By the time Jenkins played football at Bates, Hatch was a seasoned coach with two decades of experience. He was known for his kind composure, despite losing games and seasons.
“He was a champion,” Jenkins said. “He wanted to win as much as anyone. But he taught everyone to have a cool head.”
He also taught them the value of work and doing what’s right, “even when no one was watching,” Jenkins said.
After leaving his role as football coach in 1972, Hatch took a sabbatical to visit every school similar to Bates in the Northeast, Coffey said. When he returned, laws were just being written to ensure better athletic opportunities for girls and women. As the athletic director, he led the changes at Bates, not only for students but staff as well.

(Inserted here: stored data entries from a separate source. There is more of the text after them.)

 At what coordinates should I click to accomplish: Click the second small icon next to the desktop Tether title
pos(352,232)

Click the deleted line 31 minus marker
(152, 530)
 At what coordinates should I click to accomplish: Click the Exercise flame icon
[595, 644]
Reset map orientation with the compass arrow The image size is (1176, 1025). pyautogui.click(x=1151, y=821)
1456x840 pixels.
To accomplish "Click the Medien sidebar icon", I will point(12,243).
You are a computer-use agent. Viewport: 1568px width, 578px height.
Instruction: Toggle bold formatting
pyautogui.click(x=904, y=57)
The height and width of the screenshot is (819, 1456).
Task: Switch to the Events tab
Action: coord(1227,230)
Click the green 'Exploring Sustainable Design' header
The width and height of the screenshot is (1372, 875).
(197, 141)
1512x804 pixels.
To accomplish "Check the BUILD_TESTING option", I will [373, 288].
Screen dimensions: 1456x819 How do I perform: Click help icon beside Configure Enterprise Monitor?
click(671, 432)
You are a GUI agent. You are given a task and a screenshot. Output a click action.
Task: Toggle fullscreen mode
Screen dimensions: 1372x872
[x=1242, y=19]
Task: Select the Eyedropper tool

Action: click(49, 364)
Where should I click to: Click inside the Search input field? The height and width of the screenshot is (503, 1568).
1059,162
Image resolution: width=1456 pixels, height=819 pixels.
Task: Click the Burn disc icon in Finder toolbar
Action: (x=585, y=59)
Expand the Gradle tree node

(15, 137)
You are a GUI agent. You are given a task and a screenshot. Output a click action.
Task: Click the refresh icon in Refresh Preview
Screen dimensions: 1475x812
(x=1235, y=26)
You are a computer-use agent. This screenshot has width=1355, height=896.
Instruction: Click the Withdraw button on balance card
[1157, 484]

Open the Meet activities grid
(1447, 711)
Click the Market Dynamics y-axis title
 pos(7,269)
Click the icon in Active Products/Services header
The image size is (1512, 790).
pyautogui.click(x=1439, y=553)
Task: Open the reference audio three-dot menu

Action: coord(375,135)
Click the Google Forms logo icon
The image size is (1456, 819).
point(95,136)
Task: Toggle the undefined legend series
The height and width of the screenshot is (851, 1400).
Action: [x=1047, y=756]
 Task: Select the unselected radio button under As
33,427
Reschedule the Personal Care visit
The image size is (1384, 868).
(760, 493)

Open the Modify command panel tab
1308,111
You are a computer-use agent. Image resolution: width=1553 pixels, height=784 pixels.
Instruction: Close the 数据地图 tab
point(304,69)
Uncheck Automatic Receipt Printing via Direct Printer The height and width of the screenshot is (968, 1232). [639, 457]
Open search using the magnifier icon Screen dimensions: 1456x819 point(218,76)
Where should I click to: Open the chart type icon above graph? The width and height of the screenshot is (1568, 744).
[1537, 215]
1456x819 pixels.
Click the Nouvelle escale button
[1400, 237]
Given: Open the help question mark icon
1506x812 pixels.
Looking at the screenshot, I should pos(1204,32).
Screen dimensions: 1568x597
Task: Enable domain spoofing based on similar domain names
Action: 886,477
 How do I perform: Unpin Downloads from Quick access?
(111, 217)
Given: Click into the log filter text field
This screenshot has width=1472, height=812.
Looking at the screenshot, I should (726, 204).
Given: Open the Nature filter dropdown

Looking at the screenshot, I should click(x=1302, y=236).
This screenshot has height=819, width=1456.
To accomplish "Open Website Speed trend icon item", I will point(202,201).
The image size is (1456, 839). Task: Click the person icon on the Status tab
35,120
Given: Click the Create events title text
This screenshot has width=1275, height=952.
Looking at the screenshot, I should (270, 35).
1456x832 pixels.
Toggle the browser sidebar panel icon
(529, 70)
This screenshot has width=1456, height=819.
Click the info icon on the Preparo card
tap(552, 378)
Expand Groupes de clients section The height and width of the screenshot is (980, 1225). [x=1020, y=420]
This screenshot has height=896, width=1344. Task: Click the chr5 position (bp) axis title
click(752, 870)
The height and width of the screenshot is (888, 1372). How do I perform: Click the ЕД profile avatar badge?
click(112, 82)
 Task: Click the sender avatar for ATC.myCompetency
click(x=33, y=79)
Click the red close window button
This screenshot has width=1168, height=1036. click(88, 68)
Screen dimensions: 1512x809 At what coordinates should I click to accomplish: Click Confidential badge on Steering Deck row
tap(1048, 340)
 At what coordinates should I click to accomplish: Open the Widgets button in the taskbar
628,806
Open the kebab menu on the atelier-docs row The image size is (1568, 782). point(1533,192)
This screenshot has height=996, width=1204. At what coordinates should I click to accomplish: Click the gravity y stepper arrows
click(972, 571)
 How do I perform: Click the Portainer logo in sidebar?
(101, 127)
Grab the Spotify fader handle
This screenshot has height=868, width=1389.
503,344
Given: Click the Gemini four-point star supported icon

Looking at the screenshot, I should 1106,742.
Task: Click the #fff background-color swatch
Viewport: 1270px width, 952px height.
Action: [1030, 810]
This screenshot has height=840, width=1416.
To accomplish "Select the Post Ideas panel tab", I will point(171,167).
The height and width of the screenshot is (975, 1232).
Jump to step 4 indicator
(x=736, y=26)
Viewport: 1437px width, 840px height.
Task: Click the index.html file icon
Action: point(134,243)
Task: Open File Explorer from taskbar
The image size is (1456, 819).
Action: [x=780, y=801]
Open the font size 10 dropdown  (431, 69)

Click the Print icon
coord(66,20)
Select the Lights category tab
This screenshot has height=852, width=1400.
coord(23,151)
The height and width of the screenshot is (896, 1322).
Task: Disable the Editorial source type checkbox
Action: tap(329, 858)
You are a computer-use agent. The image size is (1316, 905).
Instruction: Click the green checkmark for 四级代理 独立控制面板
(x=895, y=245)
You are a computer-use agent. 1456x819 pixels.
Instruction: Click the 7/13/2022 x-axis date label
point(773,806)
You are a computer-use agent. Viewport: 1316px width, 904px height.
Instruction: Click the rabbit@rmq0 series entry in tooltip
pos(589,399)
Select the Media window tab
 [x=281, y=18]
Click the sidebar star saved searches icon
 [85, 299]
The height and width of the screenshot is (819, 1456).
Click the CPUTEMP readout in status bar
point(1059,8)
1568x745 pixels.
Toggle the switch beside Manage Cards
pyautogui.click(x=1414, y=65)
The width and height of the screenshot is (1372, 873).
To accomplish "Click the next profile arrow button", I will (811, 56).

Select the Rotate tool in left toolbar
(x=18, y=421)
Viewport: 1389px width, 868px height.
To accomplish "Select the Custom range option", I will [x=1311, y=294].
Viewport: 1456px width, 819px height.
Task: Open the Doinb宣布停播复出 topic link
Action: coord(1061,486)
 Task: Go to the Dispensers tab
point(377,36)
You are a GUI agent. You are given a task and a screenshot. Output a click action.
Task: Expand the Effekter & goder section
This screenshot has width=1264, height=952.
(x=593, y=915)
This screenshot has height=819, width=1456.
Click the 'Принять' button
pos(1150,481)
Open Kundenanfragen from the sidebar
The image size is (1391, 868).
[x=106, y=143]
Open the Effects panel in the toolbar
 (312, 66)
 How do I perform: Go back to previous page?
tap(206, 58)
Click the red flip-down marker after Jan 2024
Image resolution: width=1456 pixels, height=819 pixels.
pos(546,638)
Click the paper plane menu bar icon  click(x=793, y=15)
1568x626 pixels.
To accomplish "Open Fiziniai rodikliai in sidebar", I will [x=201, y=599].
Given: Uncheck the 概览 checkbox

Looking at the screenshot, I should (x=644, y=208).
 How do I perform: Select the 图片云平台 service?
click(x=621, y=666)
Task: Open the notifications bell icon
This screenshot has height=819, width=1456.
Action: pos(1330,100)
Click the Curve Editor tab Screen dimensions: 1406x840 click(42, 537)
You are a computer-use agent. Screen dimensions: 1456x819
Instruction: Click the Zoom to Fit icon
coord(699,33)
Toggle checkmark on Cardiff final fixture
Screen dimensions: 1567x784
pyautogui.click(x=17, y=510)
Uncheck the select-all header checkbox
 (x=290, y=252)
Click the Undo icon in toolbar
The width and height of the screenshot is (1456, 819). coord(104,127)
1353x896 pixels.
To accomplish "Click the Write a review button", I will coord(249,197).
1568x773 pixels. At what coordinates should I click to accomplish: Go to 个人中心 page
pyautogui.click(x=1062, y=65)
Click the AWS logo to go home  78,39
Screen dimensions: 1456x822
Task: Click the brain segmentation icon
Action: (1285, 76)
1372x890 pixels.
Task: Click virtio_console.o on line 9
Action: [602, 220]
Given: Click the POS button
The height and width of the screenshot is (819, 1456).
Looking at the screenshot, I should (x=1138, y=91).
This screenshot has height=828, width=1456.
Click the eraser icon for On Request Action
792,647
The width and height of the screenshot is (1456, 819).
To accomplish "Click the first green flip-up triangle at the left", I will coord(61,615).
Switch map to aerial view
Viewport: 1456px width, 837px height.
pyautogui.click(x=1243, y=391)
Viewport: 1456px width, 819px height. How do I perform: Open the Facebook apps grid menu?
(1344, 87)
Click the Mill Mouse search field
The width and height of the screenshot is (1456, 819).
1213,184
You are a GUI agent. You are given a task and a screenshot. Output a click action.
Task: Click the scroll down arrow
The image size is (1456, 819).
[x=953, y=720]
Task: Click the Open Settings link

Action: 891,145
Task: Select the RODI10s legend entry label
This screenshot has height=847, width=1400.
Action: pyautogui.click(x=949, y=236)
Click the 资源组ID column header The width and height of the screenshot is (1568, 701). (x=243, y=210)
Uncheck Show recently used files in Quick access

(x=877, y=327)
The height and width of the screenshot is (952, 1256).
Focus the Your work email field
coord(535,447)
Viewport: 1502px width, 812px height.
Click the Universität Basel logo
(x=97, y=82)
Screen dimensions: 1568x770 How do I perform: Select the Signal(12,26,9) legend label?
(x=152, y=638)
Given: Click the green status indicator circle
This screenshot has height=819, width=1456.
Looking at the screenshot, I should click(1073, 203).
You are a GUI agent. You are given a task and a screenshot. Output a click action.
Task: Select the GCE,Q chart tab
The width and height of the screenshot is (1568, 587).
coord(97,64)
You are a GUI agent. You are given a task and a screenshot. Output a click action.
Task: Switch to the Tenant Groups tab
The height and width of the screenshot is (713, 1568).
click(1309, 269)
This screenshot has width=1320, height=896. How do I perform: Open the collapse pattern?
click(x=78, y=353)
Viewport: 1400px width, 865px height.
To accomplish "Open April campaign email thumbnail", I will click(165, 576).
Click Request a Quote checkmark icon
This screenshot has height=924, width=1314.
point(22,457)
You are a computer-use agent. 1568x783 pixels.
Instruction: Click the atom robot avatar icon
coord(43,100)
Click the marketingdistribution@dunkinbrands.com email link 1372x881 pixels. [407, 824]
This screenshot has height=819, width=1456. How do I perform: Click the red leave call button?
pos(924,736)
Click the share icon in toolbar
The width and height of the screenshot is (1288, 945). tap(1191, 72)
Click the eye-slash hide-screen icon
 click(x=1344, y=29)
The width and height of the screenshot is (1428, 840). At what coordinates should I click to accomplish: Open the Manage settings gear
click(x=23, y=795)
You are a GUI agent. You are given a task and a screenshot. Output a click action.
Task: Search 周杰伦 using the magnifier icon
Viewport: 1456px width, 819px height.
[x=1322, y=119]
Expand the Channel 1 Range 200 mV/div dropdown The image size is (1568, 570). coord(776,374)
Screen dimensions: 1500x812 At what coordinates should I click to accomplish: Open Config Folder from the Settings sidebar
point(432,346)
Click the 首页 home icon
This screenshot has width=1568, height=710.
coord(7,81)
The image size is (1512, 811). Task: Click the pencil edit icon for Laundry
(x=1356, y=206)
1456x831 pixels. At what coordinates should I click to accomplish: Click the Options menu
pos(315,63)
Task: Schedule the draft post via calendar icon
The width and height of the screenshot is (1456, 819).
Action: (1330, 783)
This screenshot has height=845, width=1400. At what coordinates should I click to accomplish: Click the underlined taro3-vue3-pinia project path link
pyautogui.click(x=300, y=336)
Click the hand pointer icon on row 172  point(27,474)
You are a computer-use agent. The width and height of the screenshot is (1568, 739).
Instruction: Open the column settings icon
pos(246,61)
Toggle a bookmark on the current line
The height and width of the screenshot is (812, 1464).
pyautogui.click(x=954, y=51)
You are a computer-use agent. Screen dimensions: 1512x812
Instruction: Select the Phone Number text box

In 1985, when Coffey joined him as an associate director, he shook up meetings among the region’s athletic directors by insisting that she attend.
“You know that didn’t go over well,” Coffey said. He never budged. And he never stopped teaching.
“For the entire five years we worked together, he’d spend an hour with me every morning, just teaching me,” Coffey said.
Before his retirement in 1991, Hatch was inducted into the Lewiston-Auburn, Maine and Boston University sports halls of fame.
Masse said his friend became a woodworker, building furniture. He also became a grandfather. He and wife, Lorraine, had three children: Lynda Hatch Letteney, Karen Hatch Long and Mike Hatch. They had three grandchildren.
Lorraine died last March. The couple was married for 61 years.